EXCERPT TO READ:
Keywords: silica nanoparticles, microarc oxidation, gentamycin, control release, fibroblasts

Introduction

The number of patients with acquired or congenital defects in the cranio/maxillofacial region is quite considerable. For these individuals, the use of commercially pure titanium implant-retained facial prosthesis has become the state-of-the-art treatment.14 Nevertheless, there is no guarantee that these extraoral prostheses will always survive.5 Clinical researches have revealed that up to 15%–20% of rehabilitation patients suffered from peri-implantitis due to percutaneous problems.68 When placed in irradiated sites, the survival rate of the percutaneous implants was only 72.7%.9 Previous studies have demonstrated that the major factor determining percutaneous implant success is the formation of a stable skin-implant seal where the implant penetrates the skin.10 If the healing process is hampered by the ingress of bacteria into the tissue, it can lead to a localized infection of the implants, soft tissue damage, and ultimately implant failure.11,12 This undesirable outcome brings overwhelming troubles for both clinicians and patients.13 Therefore, it is imperative that a solution be found to functionalize percutaneous devices with anti-infection abilities.

DATA RECORDS:
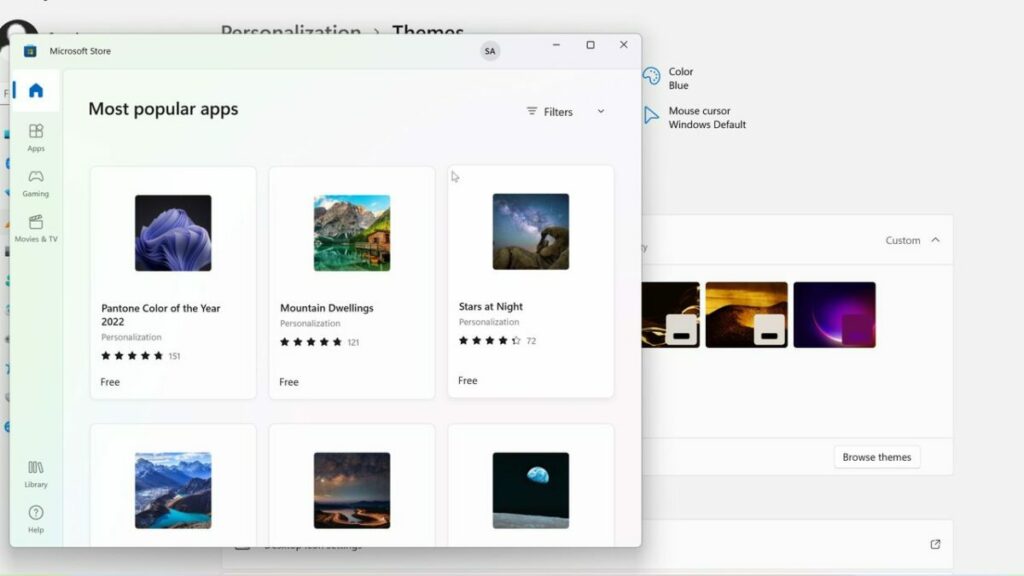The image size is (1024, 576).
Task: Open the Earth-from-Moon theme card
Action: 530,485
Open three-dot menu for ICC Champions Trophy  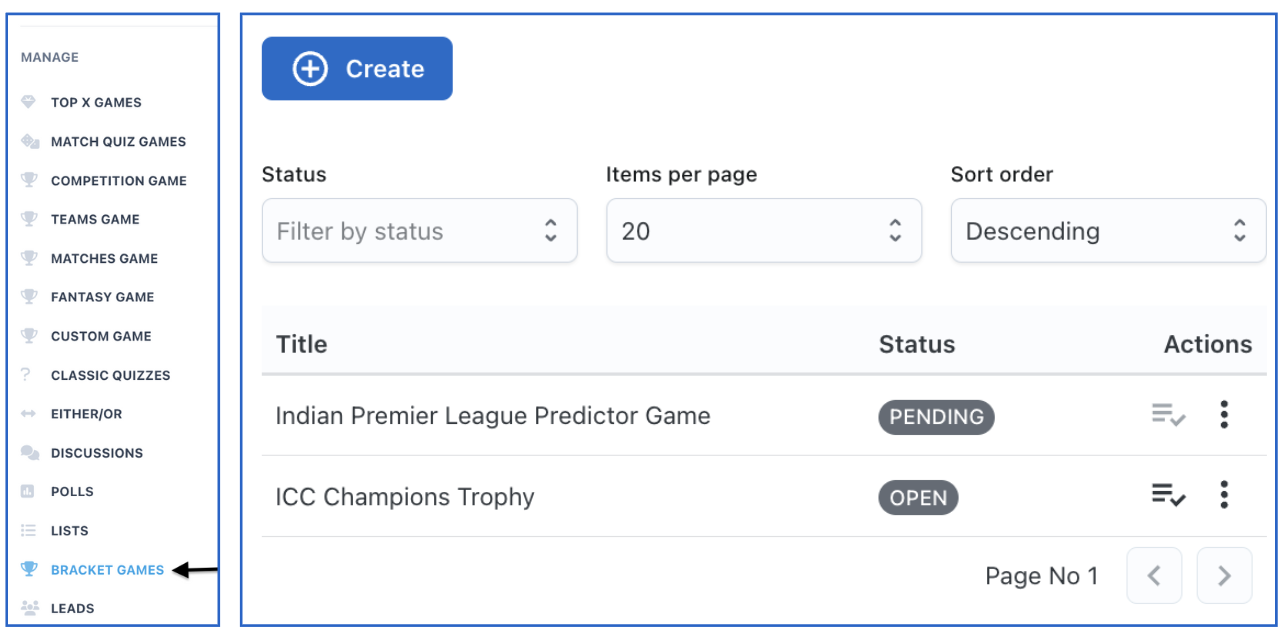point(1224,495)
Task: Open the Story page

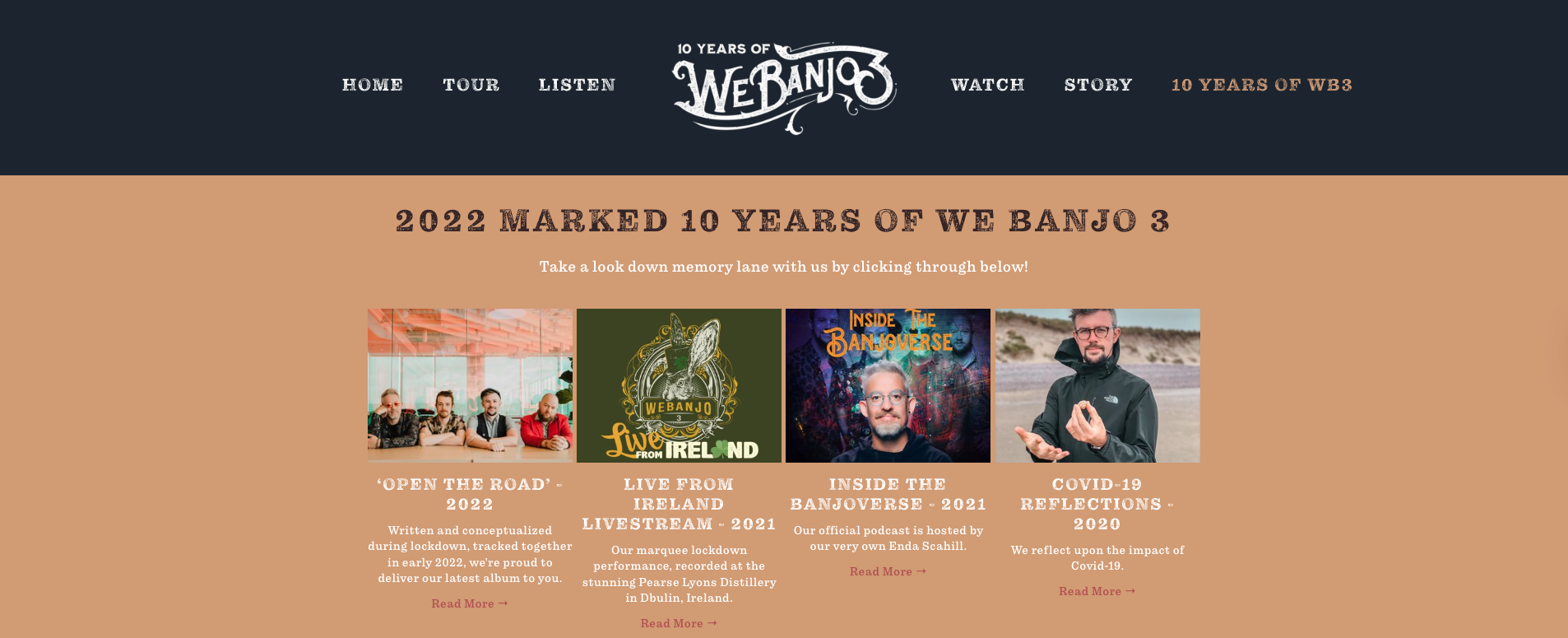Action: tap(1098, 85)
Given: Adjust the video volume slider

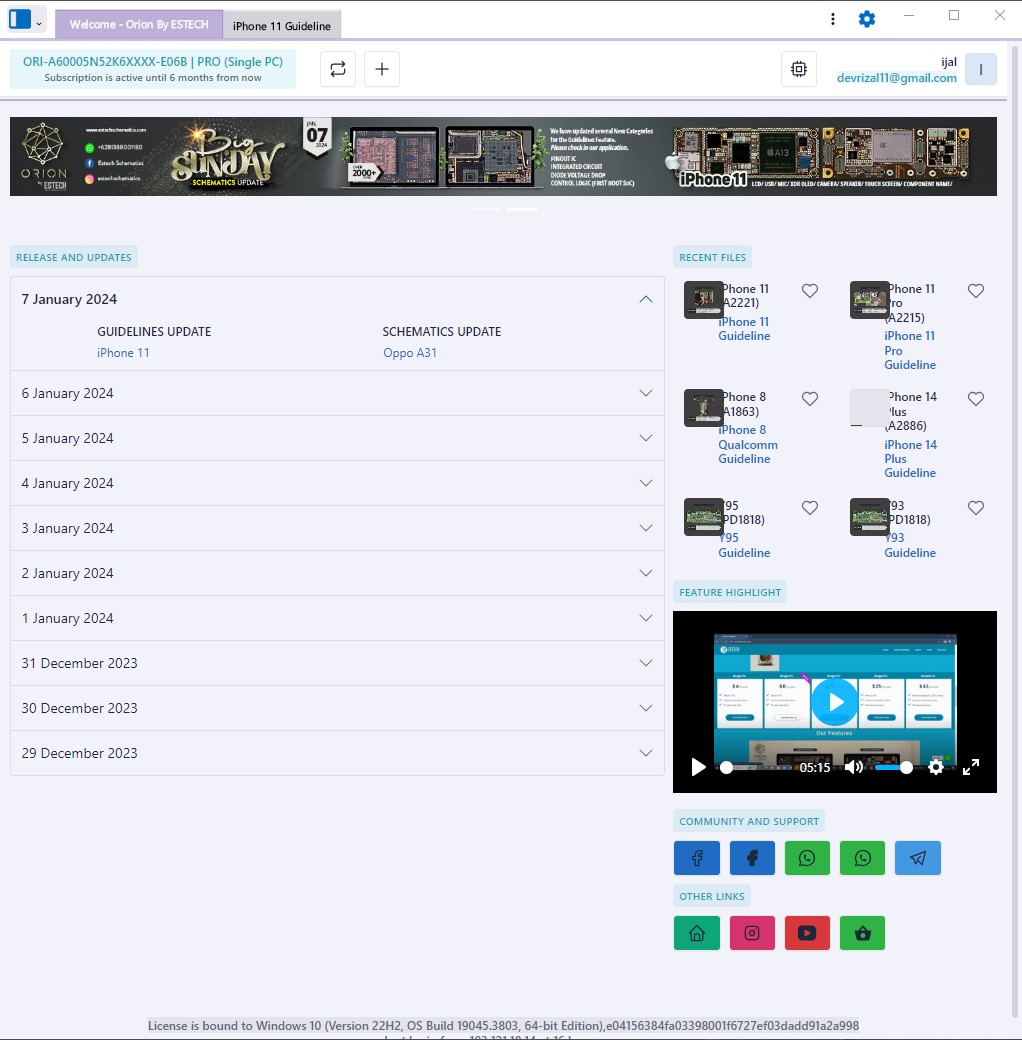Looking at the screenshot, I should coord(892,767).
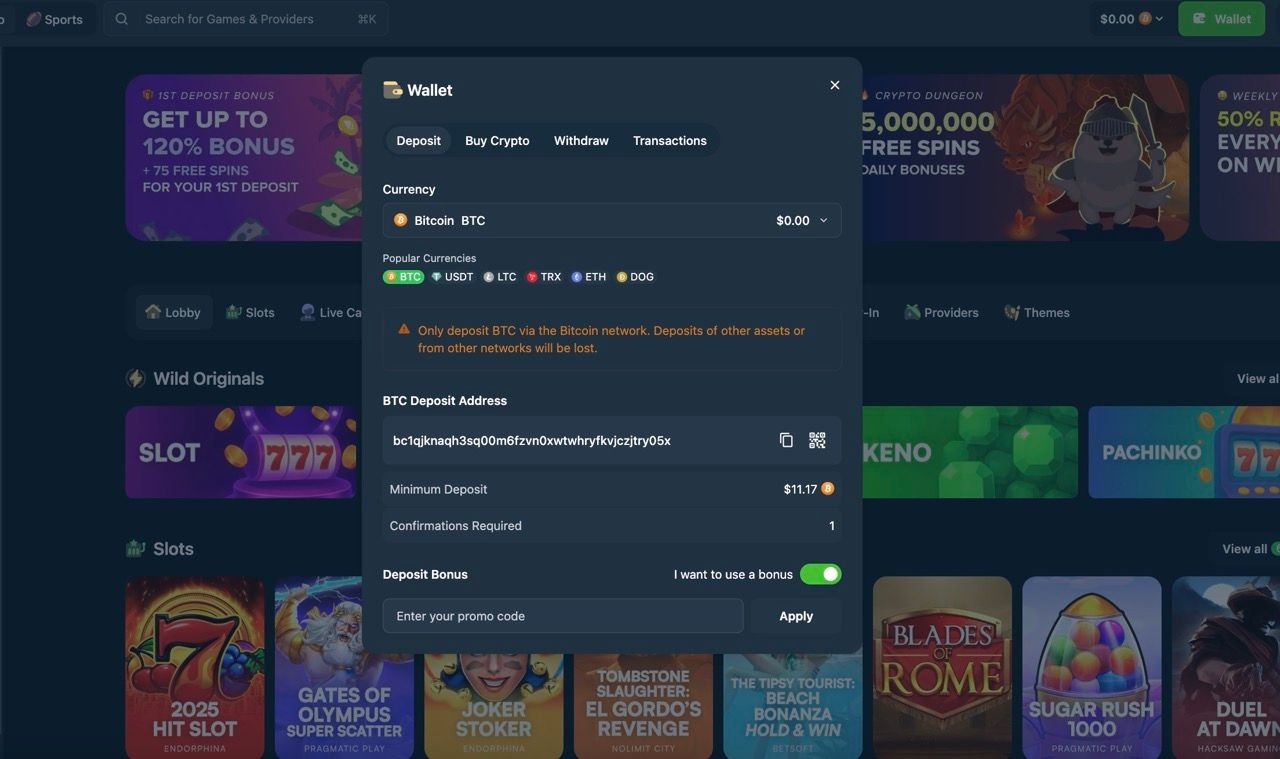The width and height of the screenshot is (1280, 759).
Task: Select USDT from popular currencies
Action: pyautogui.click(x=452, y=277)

* * *

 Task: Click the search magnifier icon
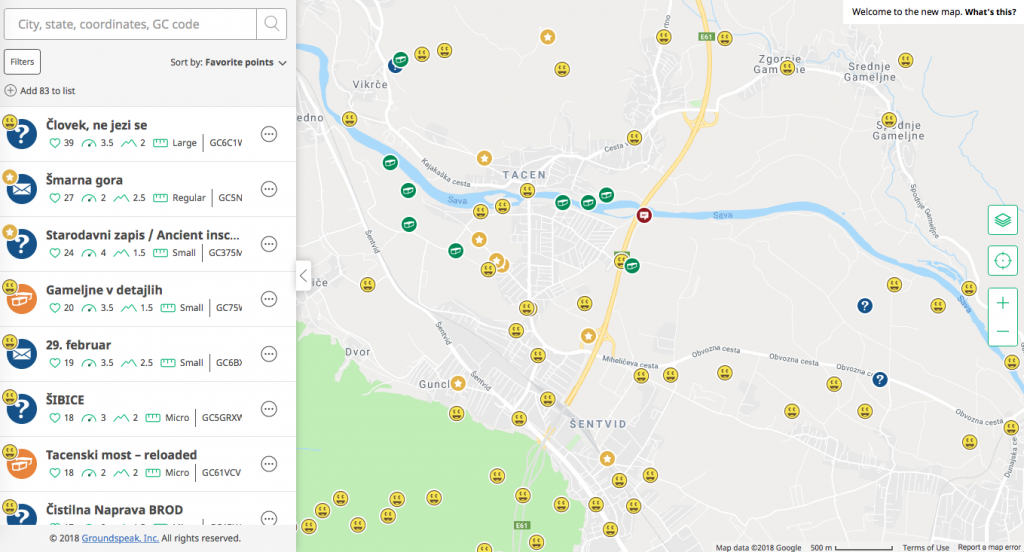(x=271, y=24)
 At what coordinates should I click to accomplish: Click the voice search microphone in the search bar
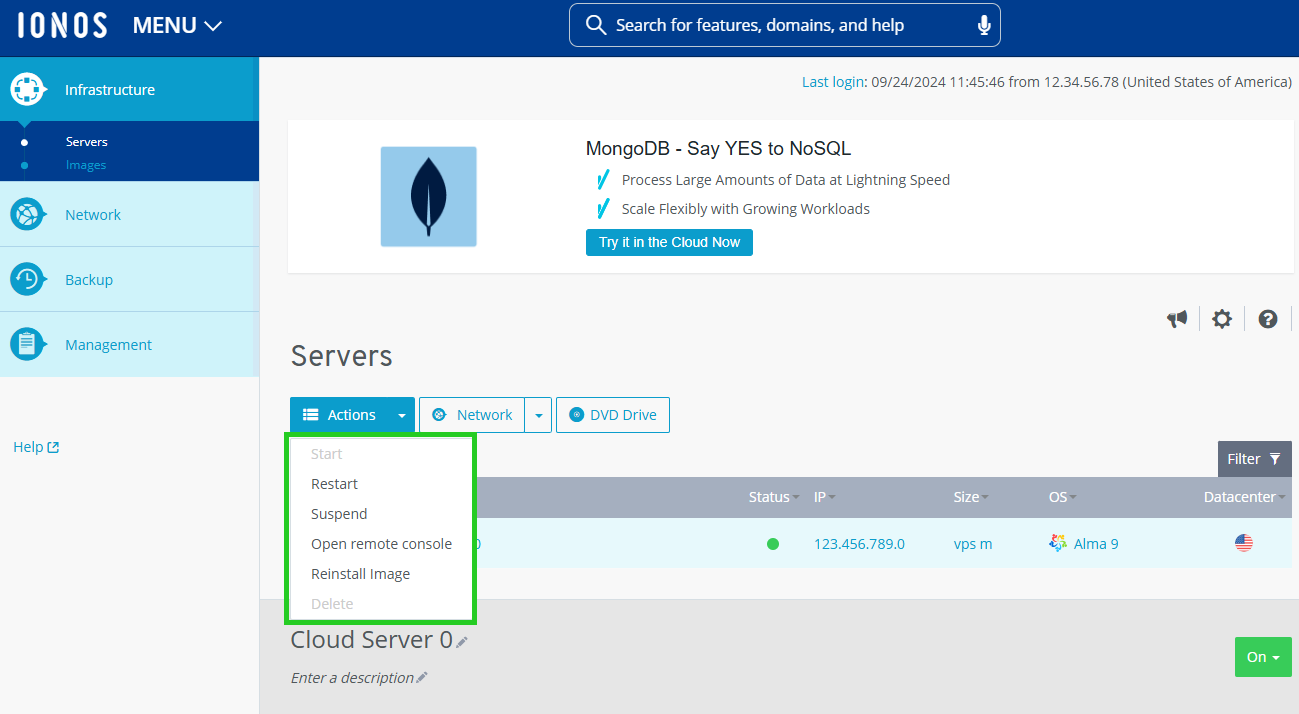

TRY IT:
According to the introduction on percutaneous implants, what was the survival rate of percutaneous implants placed in irradiated sites?

WRITTEN RESPONSE:
72.7%